1.1 Nature of assets on which charge is to be created

The security for the debentures by way of a charge or mortgage is required to be created in favour of the debenture trustee on [Rule 18(1)(d) of SHA Rules]:-—

i. any specific movable property of the company or its holding company or subsidiaries or associate companies or otherwise; or

ii. any specific immovable property wherever situate, or any interest therein.

In case of NBFCs, it is difficult to have specific or identifiable movable property as the charge is created on the book debt or receivables. Therefore, in case of a non-banking financial company, the charge or mortgage under sub-clause (i) may be created on any movable property [Proviso to Rule 18(1)(d) of SHA Rules].

1.2 Exception from creation of security interest

In case of any issue of debentures by a Government Company which is fully secured by the guarantee given by the Central Government or one or more State Government or by both, the requirement for creation of charge shall not apply [Second proviso to Rule 18(1)(d) of SHA Rules].

In case of any loan taken by a subsidiary company from any bank or financial institution the charge or mortgage may also be created on the properties or assets of the holding company [Third proviso to Rule 18(1)(d) of SHA Rules].

1.3 Tenure

The tenure of secured NCDs can be upto 10 years [Rule 18(1)(a) of SHA Rules]. In other words the date of redemption of the NCDs should be within 10 years from the date of their issue.

However, the following categories of companies can issue secured NCDs maturing upto 30 years from the date of issue [Proviso to Rule 18(1)(a) of SHA Rules]:

i. Companies engaged in setting up infrastructure projects;

ii. Infrastructure Finance Companies:

Infrastructure Finance Company means a non-banking finance company which deploys at least 75 per cent of its total assets in infrastructure loans. [As per the definition provided under Para 2(1)(viiia) of Non-Banking Financial (Non-deposit accepting or holding) Companies Prudential Norms (Reserve Bank) Directions, 20071]
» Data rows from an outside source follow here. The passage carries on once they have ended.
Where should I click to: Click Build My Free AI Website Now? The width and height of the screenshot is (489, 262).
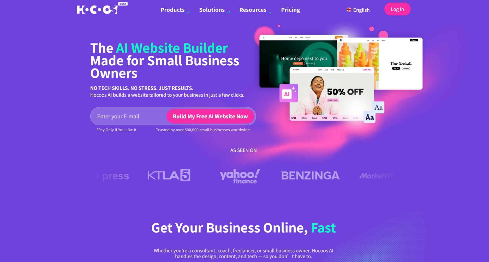tap(210, 116)
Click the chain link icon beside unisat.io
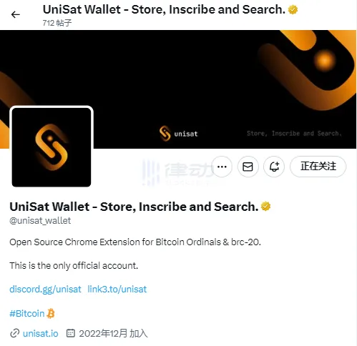Viewport: 357px width, 346px height. (x=14, y=333)
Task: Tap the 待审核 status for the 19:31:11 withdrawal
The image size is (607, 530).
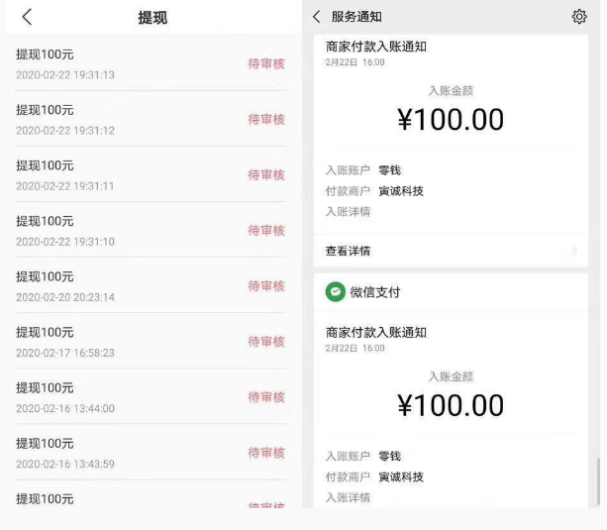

iii. Infrastructure Debt Fund NBFCs.

Infrastructure Debt Fund – Non-Banking Financial Company means a non-deposit taking NBFC that has Net Owned Fund of INR 300 crores or more and which invests only in public private partnerships and post commencement operations date infrastructure projects which have completed at least one year of satisfactory commercial operation and becomes a party to a tripartite agreement. [Para 3(b) of Infrastructure Debt Fund – Non-Banking Financial Companies (Reserve Bank) Directions, 20112]

Companies permitted by a Ministry/Department of the CG or RBI/NHB or other statutory authorities to issue debentures for a period exceeding 10 years.

2. Registration of Charge3

Creation of security interest results in creation of interest or lien on the assets of a company or any of its undertakings, the same is required to be registered with the RoC pursuant to provisions of section 77 (1) of CA, 2013. Any company acquiring the asset subject to charge is also required to be registered with the RoC [Section 79(a) of CA, 2013]. Any modification in the terms or conditions or the extent or operation of any charge registered under section 77 is also required to be registered with the RoC [Section 79(b) of CA, 2013].

The registration of charge can be done by the issuer company under section 77 or by the charge-holder, pursuant to provisions of section 78 of CA, 2013 in case of failure of the issuer company to register the charge.

Registration of charge is a conclusive evidence of creation of charge; acts as a notice to public at large regarding interest of the charge-holder in the charged property and any third party will be entitled to the property subject to the interest of the charge-holder.

2.1 Instances of modification of charge

    • Modification in the amount of NCD raised under one shelf disclosure document;
    • Further charge for the same amount of debentures issued, by way of additional security on different property;
    • Release of a particular asset from the operation of the charge by reason either of part redemption of NCDs or otherwise;
    • Addition of another creditor as charge-holder with or without any additional NCD;
    • Change in the interest rate, tenure or terms of charge.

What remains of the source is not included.